Using the commentary on the Sanders campaign below, decide whether each statement agrees with it: (a) The writer was once active in the Green Party. (b) In Seattle, Sanders spoke to the crowd after the protesters had their turn. (c) About 11,000 people waited for Sanders at a rally in Arizona. For each, answer yes or no and quote the words that settle it.

▶ [Selected text]:
== Segment start ==
But Sanders can't be the only elected official targeted; if so, then Black Lives Matter is just doing the dirty work of the mainstream frontrunners.

When I was active in the Nader-era Green Party, we were criticized all the time for not being a viable progressive movement because we had no black support. Somehow -- and this is the absurdity -- the Democratic Party was more progressive because it had the overwhelming allegiance of blacks. This is poppycock. But the same skewed logic is being applied to the Sanders campaign. This is from an otherwise complimentary piece by Adam Nagourney, "Similarities Aside, Bernie Sanders Isn’t Rerunning Howard Dean’s 2004 Race":
And while there are similarities in the crowds both men draw — overwhelmingly white, for the most part liberal activists — this is not the Democratic Party Mr. Dean was seeking to lead in 2004. The party is younger and more ethnically diverse now, in a way that Mr. Sanders’s crowds are not. The liberal wing of the party, or what Mr. Dean liked to call the “Democratic wing of the Democratic Party,” has undergone its own maturation over the years, its ambitions readjusted after it watched Mr. Dean lose and President Obama turn out to be something short of an unfaltering ideological ally. 
“Sanders gives me a sense of déjà vu, not just the level of excitement that he generates among people who desperately want an alternative to the establishment status quo, but also the irrational cherry-picking of news to convince themselves that victory is just around the corner,” said Markos Moulitsas, the founder of the liberal blog Daily Kos and the organizer of the first Netroots Nation convention, as it came to be known. 
“I was knee-deep in the Dean movement, so I remember those big exciting crowds, but I also remember ignoring the fact that they were almost exclusively made up of young, white, fairly affluent and educated people,” Mr. Moulitsas said. “And Sanders’s are no different, ill reflecting a modern Democratic Party that is at least 40 percent minority and overwhelmingly female.” 
In Seattle on Saturday, Mr. Sanders was confronted by protesters from the Black Lives Matter movement who climbed onstage and demanded an opportunity to talk about police brutality and to note the anniversary of the fatal shooting by a white police officer of Michael Brown, an unarmed 18-year-old black man, in Ferguson, Mo. Mr. Sanders stepped aside and finally left the event without addressing the crowd. 
Yet Mr. Sanders’s appeal shows no sign of fading. And in a sign of self-confidence — and a tribute to Mr. Dean’s signature argument, when he was chairman of the Democratic National Committee, that the party had to compete in all 50 states — Mr. Sanders is campaigning in such unlikely Democratic states as Louisiana and Texas. It appears to be working: He walked out to a rally in Arizona to find 11,000 people waiting to hear him on a Saturday night.
The important takeaway here is that Sanders, for all his lily whiteness and his passive militarism, is not going to go away. His crowds are the most substantial of any presidential candidate. Sanders, as his book The Speech makes clear, is addressing the most salient political issue of our times and that is the complete capture of the government by a destructive oligarchic elite.

But Black Lives Matter is not going anywhere either. Let's hope an accommodation is reached between the two.
== Segment end ==
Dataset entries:
== Segment start ==
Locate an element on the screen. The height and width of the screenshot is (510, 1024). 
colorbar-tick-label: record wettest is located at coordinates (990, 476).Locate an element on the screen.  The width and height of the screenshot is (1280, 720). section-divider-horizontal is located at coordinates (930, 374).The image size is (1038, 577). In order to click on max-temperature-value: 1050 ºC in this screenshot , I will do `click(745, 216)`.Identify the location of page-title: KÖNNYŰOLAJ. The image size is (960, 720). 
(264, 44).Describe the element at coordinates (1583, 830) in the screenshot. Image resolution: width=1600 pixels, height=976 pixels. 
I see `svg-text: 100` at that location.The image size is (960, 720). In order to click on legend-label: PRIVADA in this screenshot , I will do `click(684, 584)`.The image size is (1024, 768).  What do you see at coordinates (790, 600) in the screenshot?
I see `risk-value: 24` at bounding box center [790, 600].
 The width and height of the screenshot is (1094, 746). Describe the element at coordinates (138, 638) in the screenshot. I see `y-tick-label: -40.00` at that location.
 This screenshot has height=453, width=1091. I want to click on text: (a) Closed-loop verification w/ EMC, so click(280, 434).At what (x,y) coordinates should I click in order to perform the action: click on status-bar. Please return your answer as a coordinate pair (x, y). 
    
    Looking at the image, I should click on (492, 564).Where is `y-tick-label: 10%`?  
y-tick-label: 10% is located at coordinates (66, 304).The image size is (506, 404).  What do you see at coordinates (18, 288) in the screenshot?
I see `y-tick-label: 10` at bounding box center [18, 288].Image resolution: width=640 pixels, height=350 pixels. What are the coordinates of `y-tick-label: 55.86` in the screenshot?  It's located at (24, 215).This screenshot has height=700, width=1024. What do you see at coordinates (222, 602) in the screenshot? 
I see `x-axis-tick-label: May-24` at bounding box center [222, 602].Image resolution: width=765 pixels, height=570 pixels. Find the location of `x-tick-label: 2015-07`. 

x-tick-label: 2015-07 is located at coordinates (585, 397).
== Segment end ==
▶ [Written solution]:
(a) Yes: "When I was active in the Nader-era Green Party"
(b) No: "Mr. Sanders stepped aside and finally left the event without addressing the crowd."
(c) Yes: "He walked out to a rally in Arizona to find 11,000 people waiting to hear him on a Saturday night."